- What this exercise asks
[A] According to the split-brain article, what is a distributed system with two or more active leaders called?
[B] Using the split-brain article, explain how a system can end up with a zombie leader.
** Begin Supplied text **
Split brain in distributed systems

DhineshSunder Ganapathi
Nerd For Tech
Published in
2 min readJun 12, 2022

--

In a distributed environment with a central (or leader) server, if the central server dies, the system must quickly find a substitute, otherwise, the system can quickly deteriorate. The scenario in which a distributed system has two or more active leaders is called split-brain. In this article, let’s learn about implication of split brain and how we can handle this.

Photo by Jackson Simmer on Unsplash

Split brain is a state of a server cluster where nodes diverge from each other and have conflicts when handling incoming I/O operations. The servers may record the same data inconsistently or compete for resources. This will usually shut the cluster off while the nodes wait for some direction on how to solve the conflict, which leads to downtime for your servers or even worse, data corruption.

PROBLEM

One of the problems is that we cannot truly know if the leader has stopped for good or has experienced an intermittent failure like a stop-the-world GC pause or a temporary network disruption. Nevertheless, the cluster has to move on and pick a new leader. If the original leader had an intermittent failure, we now find ourselves with a so-called zombie leader. A zombie leader can be defined as a leader node that had been deemed dead by the system and has since come back online. Another node has taken its place, but the zombie leader might not know that yet. The system now has two active leaders that could be issuing conflicting commands. How can a system detect such a scenario, so that all nodes in the system can ignore requests from the old leader and the old leader itself can detect that it is no longer the leader?
** End Supplied text **
** Begin Given material **
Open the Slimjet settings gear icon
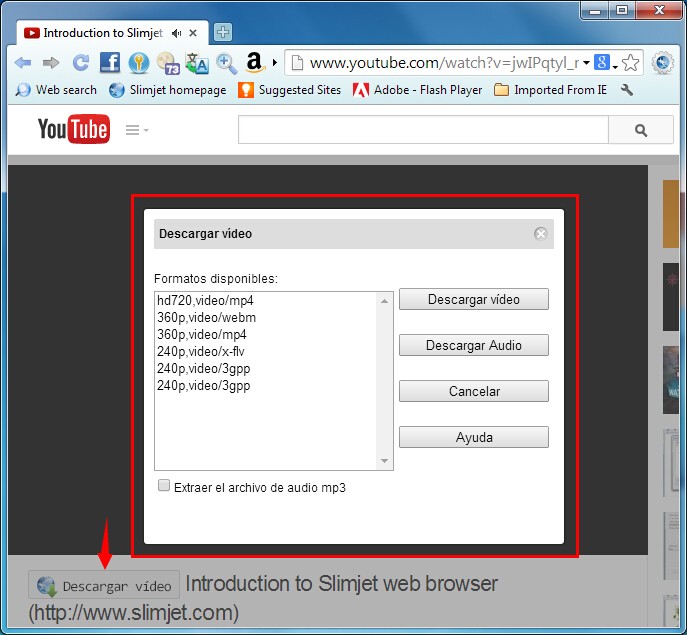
** End Given material **
- Outputs by task
[A] Split-brain.

[B] The system cannot tell whether the leader has stopped for good or has only had an intermittent failure, such as a stop-the-world GC pause or a temporary network disruption. The cluster still has to pick a new leader. If the original leader's failure was only intermittent, it comes back online after another node has taken its place, and it may not yet know that it has been replaced.